Este es el espeluznante relato de Jaime Escortell en el programa «Tiempo de Juego», de la Cadena Cope:

«He tenido toda la suerte del mundo. Hemos salido ocho y dos han querido hacer una salida más corta y a 500 metros del accidente se han dado la vuelta para casa y hemos seguido seis. Estaríamos allí a las 08.30 h. Yo iba delante en el lado derecho, arrimado al guardarraíl. De los dos fallecidos, uno iba a mi lado y el otro, no sé, porque íbamos relevándonos. El coche lo he visto casi a dos metros delante de nosotros. Podía ir a 90-80 km/h, no ha habido ni frenado. No ha habido tiempo de avisar al grupo. Me he arrimado al guardarraíl y el coche ha pasado de mí a 30 cm, casi me toca el espejo. Ha sido un atropello en toda regla. Yo lo he visto cruzando en diagonal, se ha saltado su carril. Hay 3 o 4 km de recta y el día era despejado. No he llegado a caerme porque me he apoyado en el guardarrail. Ha ido el coche unos 100 metros restregando por el guardarraíl hasta que ha ido al campo, y me he quedado mirando y he visto todo el desastre que había.

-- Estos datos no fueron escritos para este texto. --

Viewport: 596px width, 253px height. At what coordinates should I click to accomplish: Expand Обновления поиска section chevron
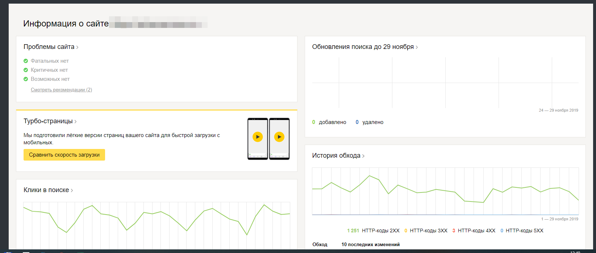pyautogui.click(x=417, y=47)
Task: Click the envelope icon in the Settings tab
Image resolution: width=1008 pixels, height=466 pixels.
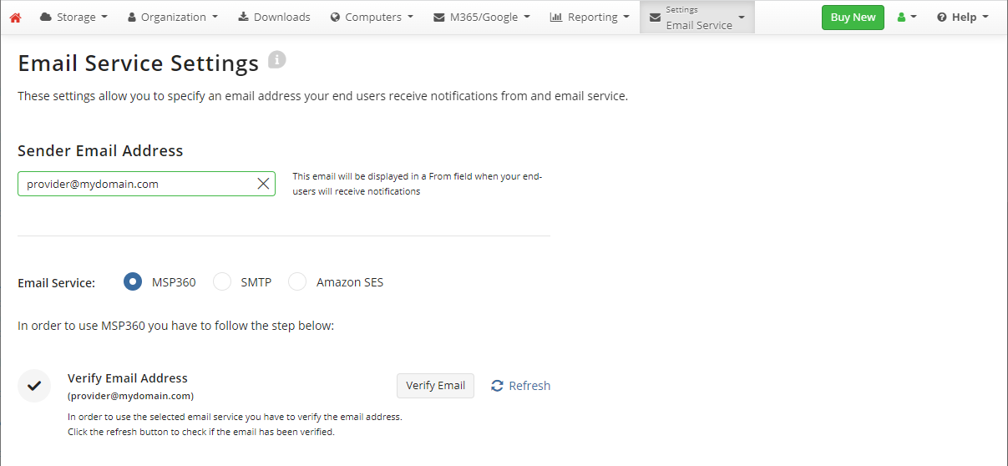Action: tap(655, 18)
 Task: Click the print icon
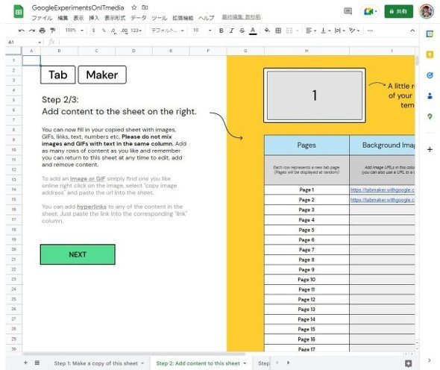point(42,31)

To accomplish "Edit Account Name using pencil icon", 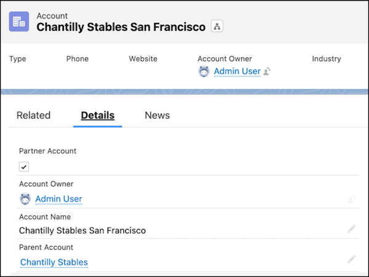I will (x=351, y=229).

He sacado el móvil. He intentado llamar al 112 y los nervios me han traicionado, no podía marcar, lo tenía en las manos y no podía. Me he puesto en medio de la carretera a dar el alto a un coche y suerte que era un policía local. Ha llamado a urgencias y lo mínimo que pedía eran cuatro ambulancias. Me he puesto a buscar a los heridos, el desastre era tremendo. He hecho cursos de socorristas, pero no podía ayudarles. Me he puesto a buscar y me faltaba un compañero.

Había tres en el asfalto y me faltaba uno. Uno lo he visto en el canal y me faltaba uno y no lo he encontrado. Me he ido al coche. Me falta Edu, no lo encuentro. Me he ido al coche por si estaba empotrado ahí porque es el que iba a mi lado. Estábamos hablando de qué ruta hacíamos y no lo encontraba. Alguien ha dicho que había alguien en la acequia y no he querido verlo porque estaría muy mal.

A día de hoy no me quedan ganas de coger la bici. Nunca habíamos tenido ningún percance, lo normal, coches que no respetan el 1,5 m. Yo de hecho casi siempre salgo por las tardes cuando salgo de trabajar. La zona de Xàbia es muy turística y es cuando vienen todos de aquella manera».